Colleges: Utah Utes
Mountain West makes AQ push
Indeed, the Mountain West is holding out hope that its appeal to the Presidential Oversight Committee will be granted, giving it AQ status for 2012 and 2013. The big question is whether the league deserves it, considering its membership will look radically different for those two seasons.
Utah is gone. BYU: gone. TCU: gone. Boise State is headed for the exits in 2013. Remember, it is those four schools that allowed the Mountain West to meet the standards laid out in two of the three categories needed for automatic qualification. Yet those four schools will be gone by 2013.

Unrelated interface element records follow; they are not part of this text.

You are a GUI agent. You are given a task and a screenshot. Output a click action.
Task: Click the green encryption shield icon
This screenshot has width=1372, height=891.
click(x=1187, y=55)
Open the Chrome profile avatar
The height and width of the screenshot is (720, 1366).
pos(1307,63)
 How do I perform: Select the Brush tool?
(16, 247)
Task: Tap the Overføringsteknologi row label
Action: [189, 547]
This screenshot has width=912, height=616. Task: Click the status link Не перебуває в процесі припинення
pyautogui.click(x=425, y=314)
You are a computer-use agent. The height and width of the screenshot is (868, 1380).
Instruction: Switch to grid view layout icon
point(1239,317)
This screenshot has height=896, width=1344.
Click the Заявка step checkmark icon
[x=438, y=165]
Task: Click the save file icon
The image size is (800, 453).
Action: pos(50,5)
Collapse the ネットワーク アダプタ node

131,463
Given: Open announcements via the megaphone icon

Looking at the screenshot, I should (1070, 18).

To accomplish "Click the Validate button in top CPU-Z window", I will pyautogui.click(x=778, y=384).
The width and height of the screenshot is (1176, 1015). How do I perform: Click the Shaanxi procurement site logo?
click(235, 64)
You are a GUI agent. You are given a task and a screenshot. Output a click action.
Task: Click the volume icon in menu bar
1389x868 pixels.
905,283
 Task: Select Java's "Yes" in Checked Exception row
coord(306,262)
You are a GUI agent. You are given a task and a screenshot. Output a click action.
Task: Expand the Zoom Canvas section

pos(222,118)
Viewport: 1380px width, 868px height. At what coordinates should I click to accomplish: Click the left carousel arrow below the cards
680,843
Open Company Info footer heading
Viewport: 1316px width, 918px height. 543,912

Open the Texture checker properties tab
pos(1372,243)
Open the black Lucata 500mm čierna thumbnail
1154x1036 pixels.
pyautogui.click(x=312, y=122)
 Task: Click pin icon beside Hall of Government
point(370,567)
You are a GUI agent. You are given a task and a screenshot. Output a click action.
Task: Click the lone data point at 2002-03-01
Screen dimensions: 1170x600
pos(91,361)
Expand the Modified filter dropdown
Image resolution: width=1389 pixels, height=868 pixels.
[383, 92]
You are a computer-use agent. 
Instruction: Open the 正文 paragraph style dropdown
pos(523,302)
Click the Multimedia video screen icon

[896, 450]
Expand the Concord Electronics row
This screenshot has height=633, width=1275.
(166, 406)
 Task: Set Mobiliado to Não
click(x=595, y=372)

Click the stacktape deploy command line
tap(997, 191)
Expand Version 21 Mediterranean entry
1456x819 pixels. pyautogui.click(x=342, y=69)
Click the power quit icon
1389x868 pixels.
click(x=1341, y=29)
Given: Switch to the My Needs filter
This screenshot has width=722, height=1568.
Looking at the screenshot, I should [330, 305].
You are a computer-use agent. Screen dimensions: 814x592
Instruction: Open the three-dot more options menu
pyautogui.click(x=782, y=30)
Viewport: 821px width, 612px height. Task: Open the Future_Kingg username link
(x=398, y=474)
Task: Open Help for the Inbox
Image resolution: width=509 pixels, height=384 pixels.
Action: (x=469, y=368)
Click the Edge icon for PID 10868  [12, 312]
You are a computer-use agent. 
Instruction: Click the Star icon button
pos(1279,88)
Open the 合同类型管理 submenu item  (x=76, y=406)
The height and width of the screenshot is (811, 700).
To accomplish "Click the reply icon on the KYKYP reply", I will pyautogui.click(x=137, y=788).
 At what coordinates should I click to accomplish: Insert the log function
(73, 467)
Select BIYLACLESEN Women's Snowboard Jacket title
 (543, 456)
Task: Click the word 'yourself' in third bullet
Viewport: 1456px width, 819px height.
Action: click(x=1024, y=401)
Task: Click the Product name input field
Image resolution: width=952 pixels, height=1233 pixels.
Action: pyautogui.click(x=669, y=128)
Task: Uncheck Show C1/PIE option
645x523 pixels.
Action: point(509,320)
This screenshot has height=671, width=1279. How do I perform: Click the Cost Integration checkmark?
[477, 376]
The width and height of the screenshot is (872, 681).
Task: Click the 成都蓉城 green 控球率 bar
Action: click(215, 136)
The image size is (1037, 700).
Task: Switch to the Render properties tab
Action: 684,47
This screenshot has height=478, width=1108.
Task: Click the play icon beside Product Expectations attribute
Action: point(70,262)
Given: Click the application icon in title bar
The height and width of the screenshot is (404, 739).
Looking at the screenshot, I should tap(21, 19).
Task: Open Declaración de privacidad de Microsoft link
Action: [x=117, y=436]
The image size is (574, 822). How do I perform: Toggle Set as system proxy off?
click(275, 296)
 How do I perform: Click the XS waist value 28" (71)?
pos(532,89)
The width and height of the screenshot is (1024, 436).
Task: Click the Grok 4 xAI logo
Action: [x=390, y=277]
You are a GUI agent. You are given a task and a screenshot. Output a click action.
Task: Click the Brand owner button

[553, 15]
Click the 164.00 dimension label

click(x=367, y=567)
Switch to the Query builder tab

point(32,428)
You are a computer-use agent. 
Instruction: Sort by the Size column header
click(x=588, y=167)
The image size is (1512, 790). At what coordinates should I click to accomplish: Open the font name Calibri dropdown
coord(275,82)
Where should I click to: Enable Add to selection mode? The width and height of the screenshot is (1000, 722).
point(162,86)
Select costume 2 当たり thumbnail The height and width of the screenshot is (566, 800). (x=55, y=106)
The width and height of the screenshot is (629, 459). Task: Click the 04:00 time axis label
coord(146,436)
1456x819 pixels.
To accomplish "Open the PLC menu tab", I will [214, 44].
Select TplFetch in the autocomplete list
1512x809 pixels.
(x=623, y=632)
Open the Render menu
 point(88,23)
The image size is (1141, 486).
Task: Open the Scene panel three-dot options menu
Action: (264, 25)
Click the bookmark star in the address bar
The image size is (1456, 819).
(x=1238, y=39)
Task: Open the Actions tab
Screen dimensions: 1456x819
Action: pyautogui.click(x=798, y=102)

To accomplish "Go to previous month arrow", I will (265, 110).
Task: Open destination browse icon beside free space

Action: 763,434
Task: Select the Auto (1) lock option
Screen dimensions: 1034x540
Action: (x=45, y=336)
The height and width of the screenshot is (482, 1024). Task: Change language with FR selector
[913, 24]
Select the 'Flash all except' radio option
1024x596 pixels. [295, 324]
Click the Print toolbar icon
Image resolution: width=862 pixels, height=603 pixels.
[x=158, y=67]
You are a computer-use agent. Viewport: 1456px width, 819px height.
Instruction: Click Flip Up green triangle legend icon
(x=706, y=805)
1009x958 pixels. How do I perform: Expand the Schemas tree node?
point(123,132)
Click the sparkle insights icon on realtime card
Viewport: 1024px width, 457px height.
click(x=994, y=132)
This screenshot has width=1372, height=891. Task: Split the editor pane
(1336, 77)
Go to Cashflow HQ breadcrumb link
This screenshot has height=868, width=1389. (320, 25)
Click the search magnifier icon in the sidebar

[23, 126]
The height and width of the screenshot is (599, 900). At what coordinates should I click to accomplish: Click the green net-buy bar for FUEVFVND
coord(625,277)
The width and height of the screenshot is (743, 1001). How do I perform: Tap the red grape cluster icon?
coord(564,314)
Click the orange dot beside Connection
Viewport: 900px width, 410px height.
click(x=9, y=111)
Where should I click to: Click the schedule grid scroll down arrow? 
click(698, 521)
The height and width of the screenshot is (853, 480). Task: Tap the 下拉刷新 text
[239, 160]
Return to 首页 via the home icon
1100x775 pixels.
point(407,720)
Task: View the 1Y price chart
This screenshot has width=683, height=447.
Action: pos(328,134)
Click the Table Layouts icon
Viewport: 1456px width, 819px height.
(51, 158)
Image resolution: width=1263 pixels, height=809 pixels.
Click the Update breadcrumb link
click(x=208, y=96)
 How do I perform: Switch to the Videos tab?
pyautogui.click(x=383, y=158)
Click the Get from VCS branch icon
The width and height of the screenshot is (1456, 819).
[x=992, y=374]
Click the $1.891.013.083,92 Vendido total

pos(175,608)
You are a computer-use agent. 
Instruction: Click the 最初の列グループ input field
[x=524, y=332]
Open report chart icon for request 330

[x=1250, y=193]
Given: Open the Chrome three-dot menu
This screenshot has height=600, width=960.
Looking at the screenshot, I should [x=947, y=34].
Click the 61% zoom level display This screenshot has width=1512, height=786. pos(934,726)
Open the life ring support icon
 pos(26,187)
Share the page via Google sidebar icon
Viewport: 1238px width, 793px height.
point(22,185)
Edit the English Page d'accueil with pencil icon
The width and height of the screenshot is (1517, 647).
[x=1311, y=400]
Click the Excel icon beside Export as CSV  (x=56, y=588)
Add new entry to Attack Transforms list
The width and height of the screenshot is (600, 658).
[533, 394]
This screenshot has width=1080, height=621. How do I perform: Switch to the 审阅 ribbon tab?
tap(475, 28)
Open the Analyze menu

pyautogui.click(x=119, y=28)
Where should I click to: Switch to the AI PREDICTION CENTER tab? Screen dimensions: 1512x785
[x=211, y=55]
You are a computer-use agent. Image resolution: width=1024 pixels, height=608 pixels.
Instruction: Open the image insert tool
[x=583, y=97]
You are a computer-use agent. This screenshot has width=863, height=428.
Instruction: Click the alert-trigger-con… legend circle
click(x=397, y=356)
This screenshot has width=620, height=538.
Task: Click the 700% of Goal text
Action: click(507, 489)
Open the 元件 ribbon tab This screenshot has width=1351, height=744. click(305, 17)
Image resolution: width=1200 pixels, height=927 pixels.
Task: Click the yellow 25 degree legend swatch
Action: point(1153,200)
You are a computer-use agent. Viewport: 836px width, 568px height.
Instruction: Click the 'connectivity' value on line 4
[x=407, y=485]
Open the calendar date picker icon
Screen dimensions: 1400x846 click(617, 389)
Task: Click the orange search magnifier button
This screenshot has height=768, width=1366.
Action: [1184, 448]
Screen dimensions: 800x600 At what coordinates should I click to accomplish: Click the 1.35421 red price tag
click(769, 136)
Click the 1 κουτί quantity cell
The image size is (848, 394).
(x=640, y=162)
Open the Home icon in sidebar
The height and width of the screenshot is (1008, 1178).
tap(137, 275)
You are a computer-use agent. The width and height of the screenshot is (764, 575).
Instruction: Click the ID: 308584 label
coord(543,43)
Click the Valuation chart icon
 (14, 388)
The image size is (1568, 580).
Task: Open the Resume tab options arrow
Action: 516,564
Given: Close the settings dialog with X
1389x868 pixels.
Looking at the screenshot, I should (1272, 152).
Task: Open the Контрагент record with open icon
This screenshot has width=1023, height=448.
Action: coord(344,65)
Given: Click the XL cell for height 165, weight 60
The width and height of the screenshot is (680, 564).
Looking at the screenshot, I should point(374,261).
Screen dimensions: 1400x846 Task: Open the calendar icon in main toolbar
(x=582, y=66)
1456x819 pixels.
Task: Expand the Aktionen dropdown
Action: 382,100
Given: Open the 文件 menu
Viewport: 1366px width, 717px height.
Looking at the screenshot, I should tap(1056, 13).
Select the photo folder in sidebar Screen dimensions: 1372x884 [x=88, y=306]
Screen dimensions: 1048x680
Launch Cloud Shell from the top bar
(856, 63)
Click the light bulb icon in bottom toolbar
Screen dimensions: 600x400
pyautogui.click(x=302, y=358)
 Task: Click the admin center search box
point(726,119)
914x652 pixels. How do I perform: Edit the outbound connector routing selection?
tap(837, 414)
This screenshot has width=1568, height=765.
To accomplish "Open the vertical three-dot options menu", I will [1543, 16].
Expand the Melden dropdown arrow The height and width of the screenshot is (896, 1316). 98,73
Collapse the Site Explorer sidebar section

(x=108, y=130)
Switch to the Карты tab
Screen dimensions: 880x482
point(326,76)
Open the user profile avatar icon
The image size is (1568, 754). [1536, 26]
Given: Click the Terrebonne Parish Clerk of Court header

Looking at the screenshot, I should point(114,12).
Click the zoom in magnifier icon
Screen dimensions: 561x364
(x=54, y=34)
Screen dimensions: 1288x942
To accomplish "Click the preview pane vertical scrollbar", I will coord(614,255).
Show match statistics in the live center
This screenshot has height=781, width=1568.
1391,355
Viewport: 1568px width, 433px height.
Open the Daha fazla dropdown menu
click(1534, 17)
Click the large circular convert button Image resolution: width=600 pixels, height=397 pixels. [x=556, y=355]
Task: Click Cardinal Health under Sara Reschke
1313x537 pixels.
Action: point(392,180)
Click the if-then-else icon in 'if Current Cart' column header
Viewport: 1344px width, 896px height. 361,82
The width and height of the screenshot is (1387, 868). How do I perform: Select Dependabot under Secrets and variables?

Brian Losness/US PresswireChris Petersen and Boise State will be leaving the Mountain West after next season.If those four schools had remained, there would be a powerful argument to give the Mountain West an AQ spot. Boise State has finished in the top 10 of the final BCS standings four straight years. TCU narrowly missed its third straight BCS appearance. One of the biggest travesties of recent BCS selection has been the constant exclusion of Boise State as an at-large selection, and that would be repaired with an AQ spot.
But what is the Mountain West without Utah, TCU, Boise State and BYU? By the time 2013 rolls around, the league will be left with Nevada, Fresno State, Hawaii, Air Force, Colorado State, Wyoming, New Mexico and UNLV.
Three of those eight teams are bowl eligible this season. Only Hawaii has made a BCS game in its history. Colorado State has not been to a bowl game since 2008; New Mexico since 2007; UNLV since 2000. Four of those schools will have new head coaches in 2012, and none appear ready to become the next "BCS buster" because they have not maintained the same level of consistency as the schools that have departed.
The Mountain West argues in its appeal to the committee that it deserves a spot for a variety of reasons. The league believes its performance during the qualifying cycle is deserving of inclusion. And as for the question about whether it should become an AQ conference despite its membership changes, the league points to none other than the Big East -- the BCS whipping league.
In February 2004, prior to the implementation of the BCS contract established for the 2004-2007 cycle, the Big East Conference (Big East) experienced membership change which significantly affected the competitive strength of its football enterprise. However, without any formal action, the Big East was permitted to retain its automatic-qualifying status for the next cycle -- apparently based upon reputation and relationships, rather than demonstrated performance.
The league points to two other instances in which the Big East was allowed to retain its AQ status in its appeal letter.
Those comparisons are understandable, but the situations are different. The Big East was grandfathered in as a member of the "original six" automatic qualifying conferences. Whether the Big East deserves its spot should not come into play here because the Mountain West should be judged based on its own merits.
This is a league that has had many big wins over AQ teams, and performed well in BCS games and bowl games in general. The league has won the Bowl Challenge Cup four times since 2002-03. But there is a bottom line here: The Mountain West is simply not the conference that got all these national accolades.
Now it is up to the Presidential Oversight Committee to determine whether that matters.